Lemon-Mint Buttermilk Cake with Lemon Sauce
So it never rains it pours. Haven’t made desserts in a while and now that’s all I want to do. Go figure. Some will make it to this blog if the images work out.
This cake is easy to make and requires only two bowls (one for dry and one for wet ingredients) and a whisk, no mixer necessary. My kind of cooking as I am not a fan of using too many dishes. Now, there is a catch, if you want to present it as I did in the pics it will take more work but I only served it this way once, the rest of the cake we enjoyed with a dollop of whipped cream and the lemon sauce.
To make things even easier you can buy lemon curd at the store and mix it into whipped cream and use that as the sauce. Easy is often best.
The pink crumb (aka “soil”) you see in the image is something I had on hand from another dessert (lemon semifreddo, coming up) and I incorporated it into this dessert because it was there, but it’s not necessary. The pink colour comes from freeze dried berries that I sourced online after reading about them in some recipes. This week is the first time I am using them and it promises to be quite fun. I bought freeze dried strawberries and blueberries that I process to a powder or fine crumb in the food processor and then mix with the dessert “soil”. I should probably do a post about “soil”. Any interest out there? Let me know.
Smoke is still hanging over the valley from the more than 200 fires throughout BC and I am sad to think of people who lost their homes or have been evacuated. What a season it’s been this year, floods, fires, wind. What next? It affects everything. Having lost our beloved home to fire I have a unique understanding of what these people are going through.
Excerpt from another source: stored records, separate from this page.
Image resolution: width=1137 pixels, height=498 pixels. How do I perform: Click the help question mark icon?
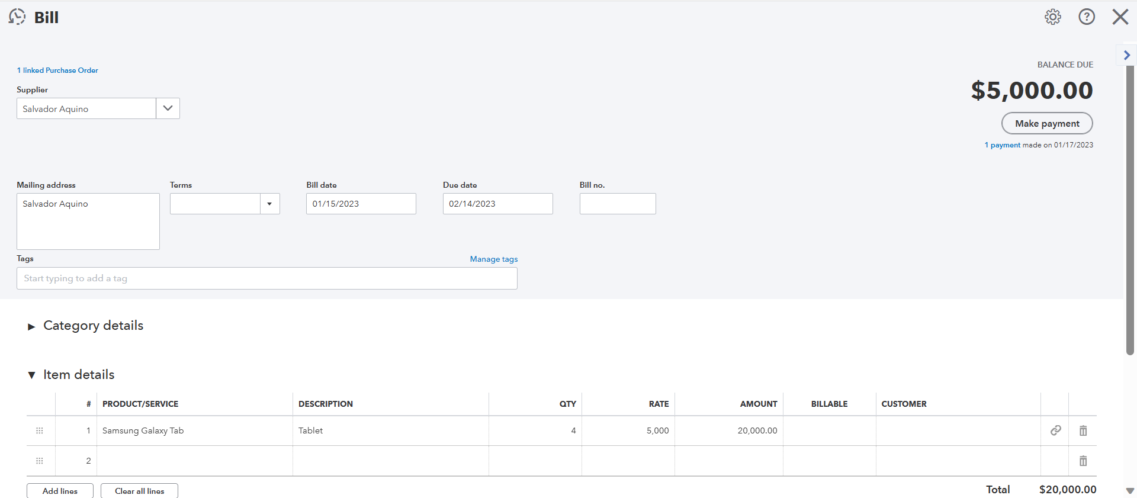pos(1086,17)
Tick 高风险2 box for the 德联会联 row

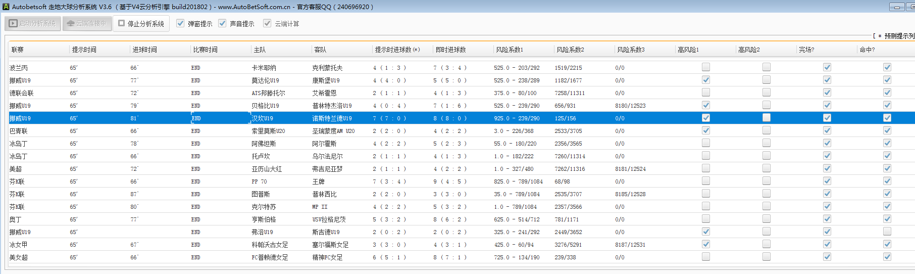click(767, 93)
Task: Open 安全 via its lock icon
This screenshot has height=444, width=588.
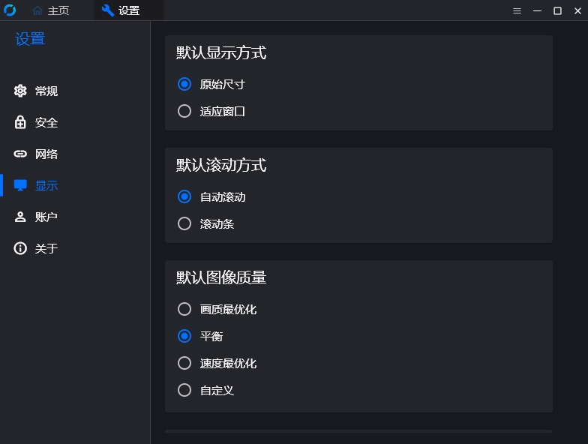Action: click(20, 122)
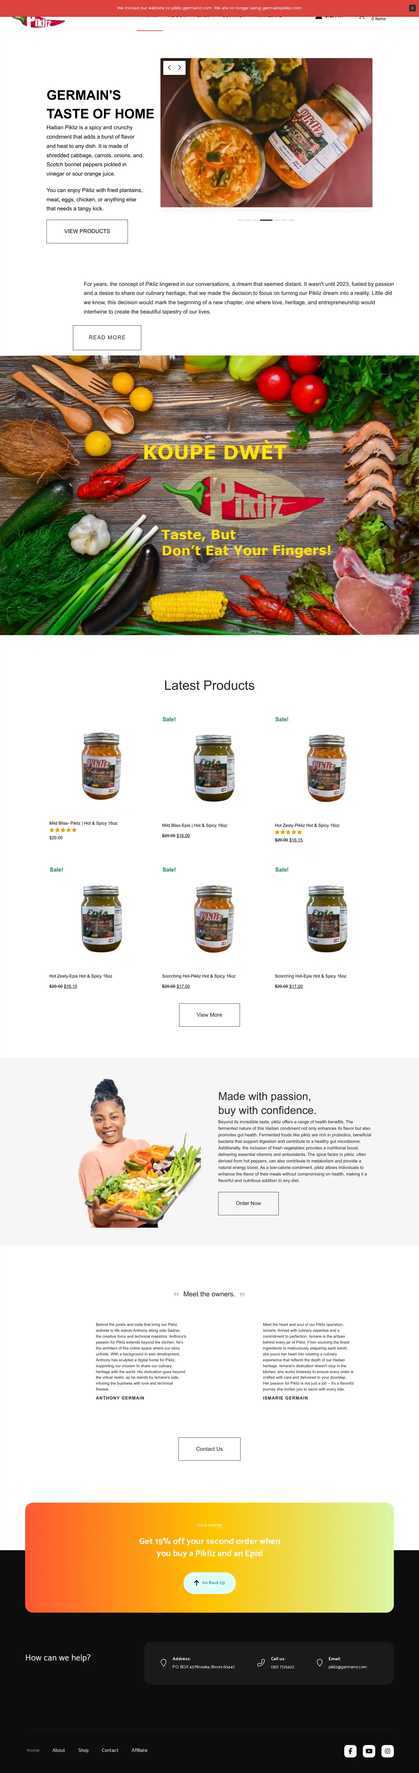Open the YouTube channel icon
The height and width of the screenshot is (1773, 419).
coord(369,1750)
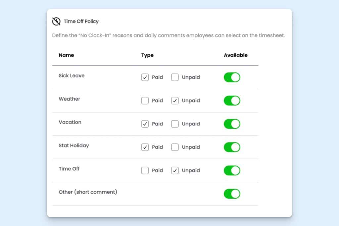Viewport: 339px width, 226px height.
Task: Switch off Time Off availability
Action: [232, 170]
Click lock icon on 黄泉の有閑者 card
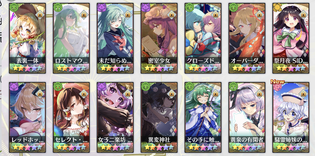 tap(259, 93)
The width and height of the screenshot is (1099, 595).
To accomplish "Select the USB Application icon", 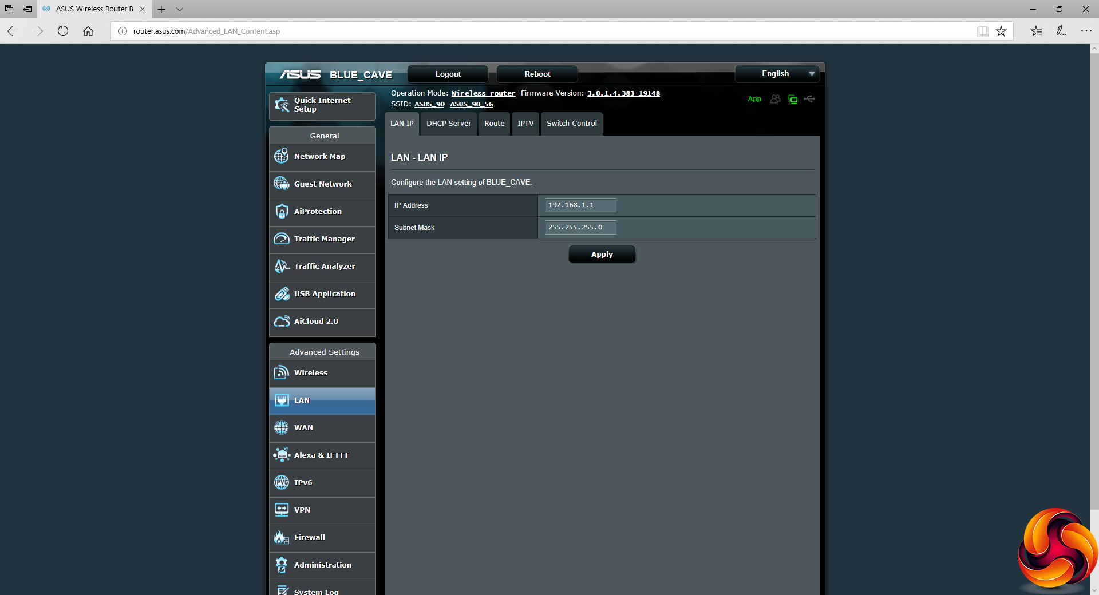I will click(281, 294).
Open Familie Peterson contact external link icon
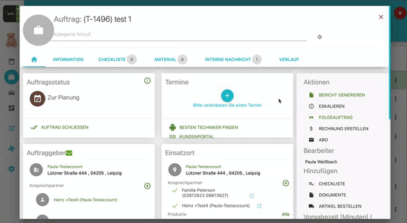 coord(251,196)
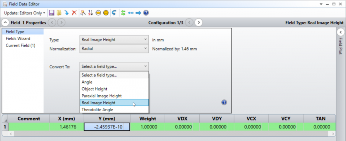Click the magic wand field wizard icon

click(83, 13)
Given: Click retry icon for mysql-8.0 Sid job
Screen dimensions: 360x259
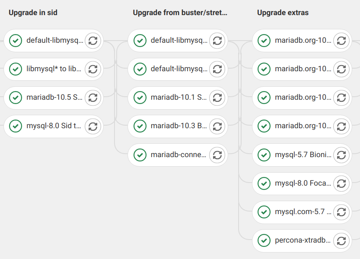Looking at the screenshot, I should (x=92, y=126).
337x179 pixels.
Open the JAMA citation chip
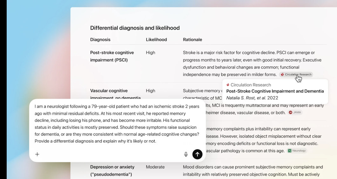point(295,112)

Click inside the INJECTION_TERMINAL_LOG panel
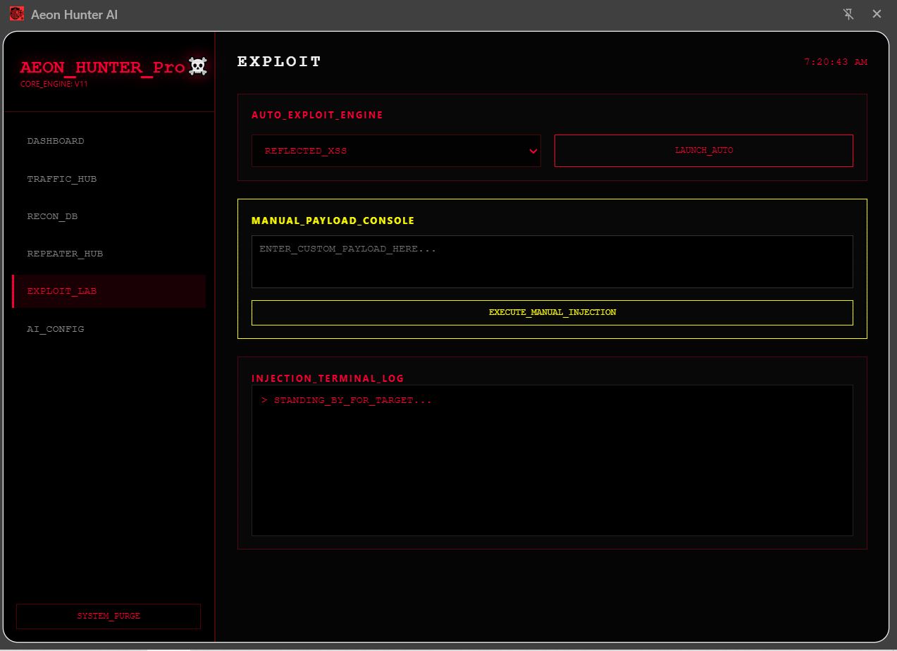tap(552, 460)
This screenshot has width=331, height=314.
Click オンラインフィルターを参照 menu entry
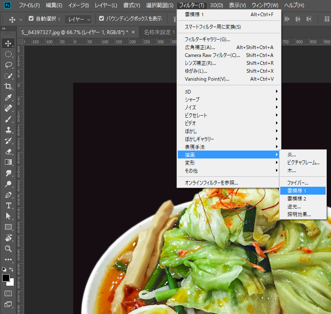[x=212, y=183]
So, here is the recipe for this simple but delicious lemon mint cake to sweeten your day.
I hope you enjoy.
Recipe adapted from NY Times
1 1/2 cups flour
2 teaspoon baking powder
1/2 teaspoon baking soda
A pinch of salt
1 cup sugar
Grated zest and juice from lemon
1/2 cup buttermilk
1/2 teaspoon vanilla extract
1/2 cup canola oil
A handful of fresh mint leaves, chopped.
Combine flour, baking powder and baking soda in a bowl and set aside.
In a second bowl combine sugar and lemon zest and rub together to the sugar is mixed with the lemon oils and fragrance of the zest.
Add eggs, buttermilk, lemon juice and vanilla and whisk to combine.
Add the oil using a spatula, scraping the butter from the bottom and the sides of the bowl.
Pour batter into a 9″ X 5″ loaf pan or similar size, place pan on a baking sheet and bake at 350ºF for about 35-40 minutes or until the cake is done.
Let cool in the pan before removing to a wire rack to finish cooling.
Serve with whipped cream and lemon sauce.
3/4 cup sugar
1 1/2 tablespoon cornstarch
1 1/3 cups water
4 tablespoons butter, cut in pieces
Juice from 1 lemon
Place sugar, cornstarch and water in a pot and bring to a slow boil.
Lower to a simmer and cook, stirring now and then, until the mixture bubbles, thickens and becomes opaque.
Remove from heat and whisk in the butter.
Add the lemon juice.
Pour into a glass jar and let cool before refrigerating.
Serve on its own with the cake, or add some of this sauce into whipped cream and serve with the cake.